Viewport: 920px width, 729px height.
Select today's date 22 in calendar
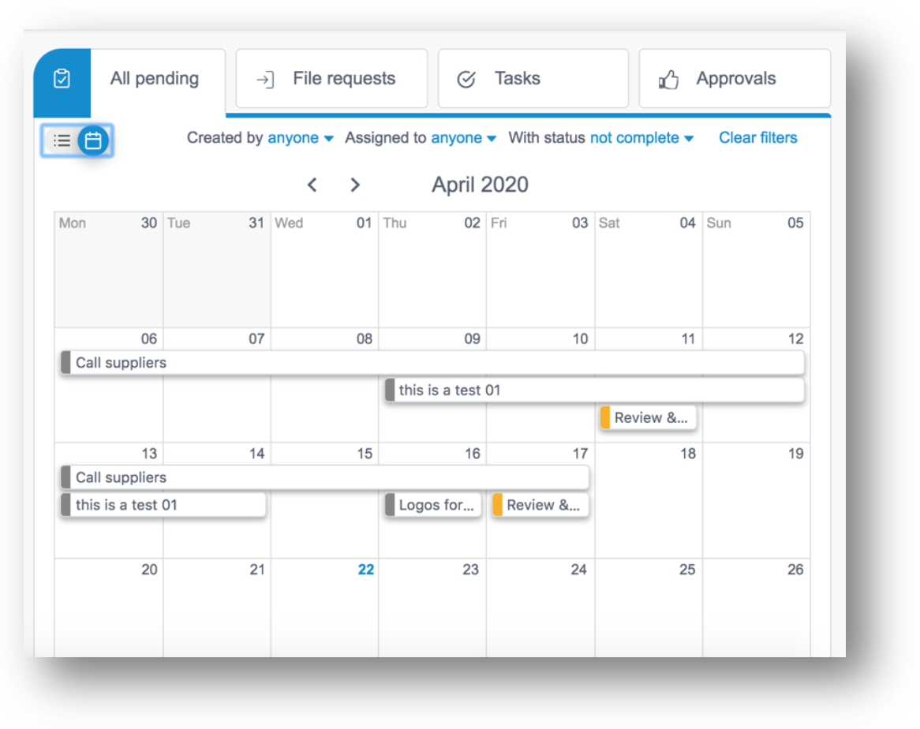tap(365, 570)
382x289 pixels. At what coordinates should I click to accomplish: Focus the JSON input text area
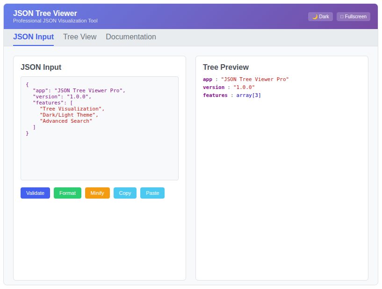100,155
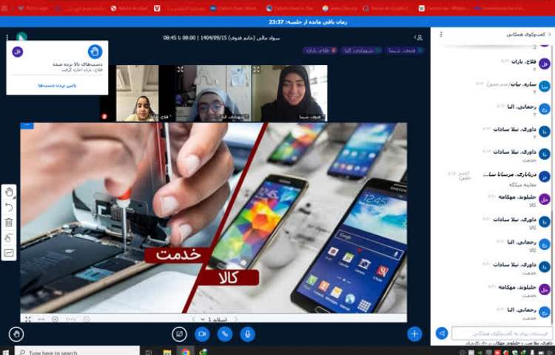Open public chat options three-dot menu
Image resolution: width=555 pixels, height=355 pixels.
tap(442, 34)
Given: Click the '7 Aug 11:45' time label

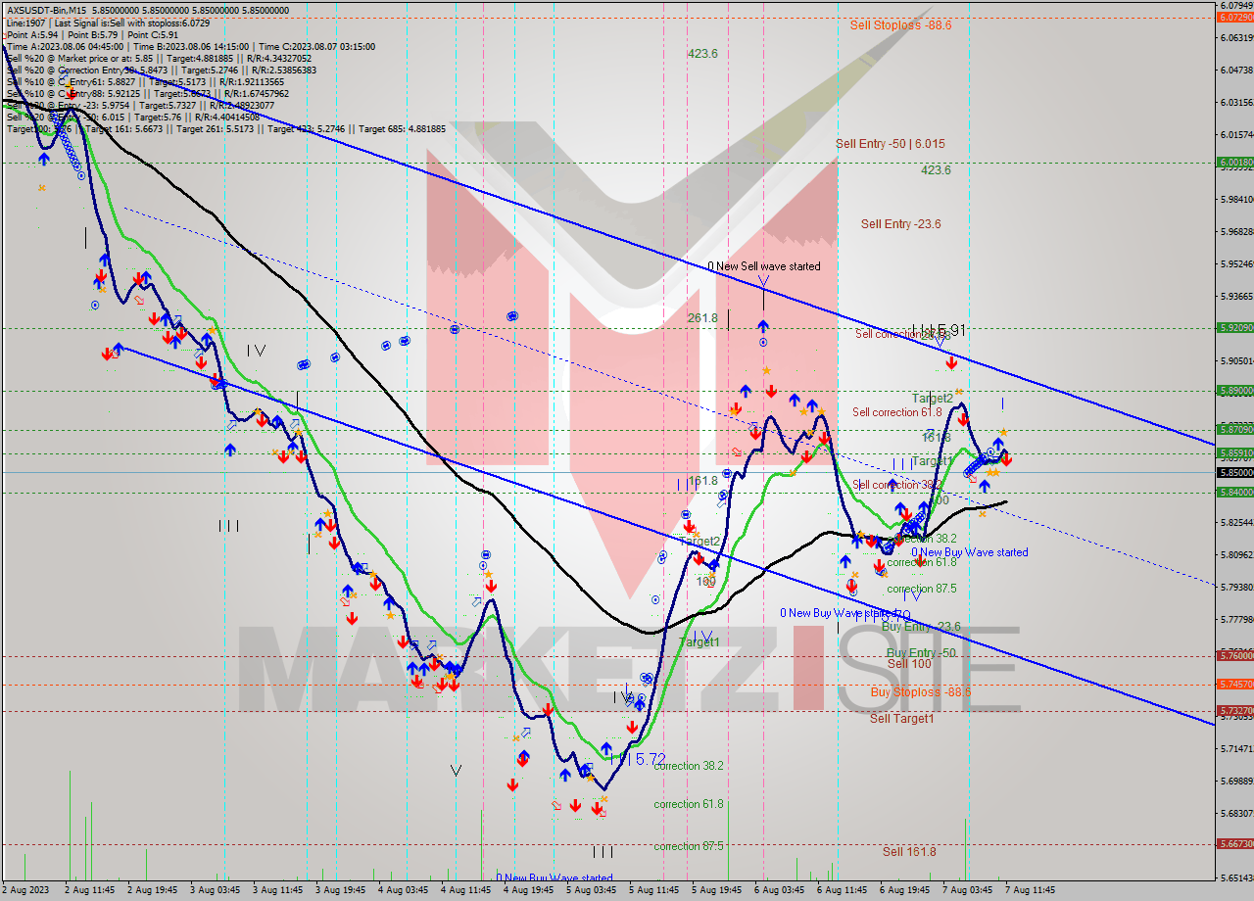Looking at the screenshot, I should coord(1029,890).
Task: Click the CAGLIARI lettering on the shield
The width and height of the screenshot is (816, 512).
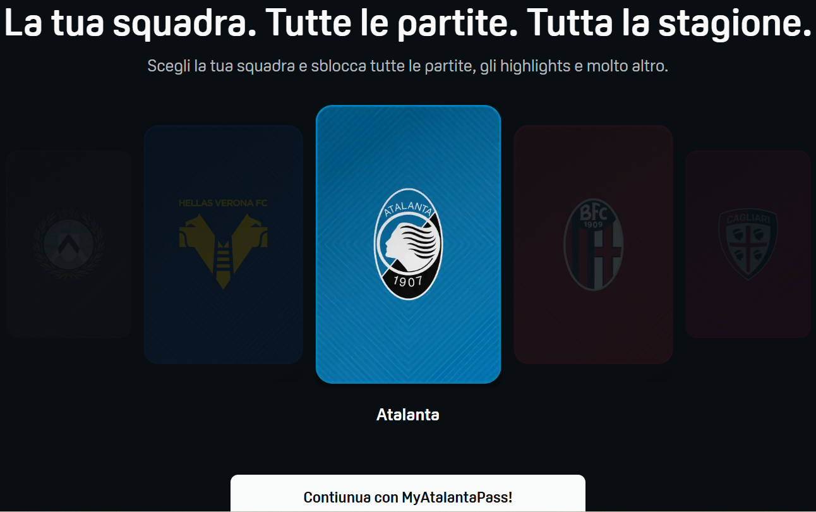Action: 748,219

□ □ □ □ □

_Problem description_:
What is needed is an exact copy of every record above, minus the images.

_Solution to this exercise_:
Viewport: 920px width, 729px height.
Select today's date 22 in calendar
tap(365, 570)
382x289 pixels. At what coordinates should I click to accomplish: Focus the JSON input text area
100,155
Open public chat options three-dot menu
Image resolution: width=555 pixels, height=355 pixels.
tap(442, 34)
Given: Click the '7 Aug 11:45' time label

Looking at the screenshot, I should coord(1029,890).
Task: Click the CAGLIARI lettering on the shield
The width and height of the screenshot is (816, 512).
Action: 748,219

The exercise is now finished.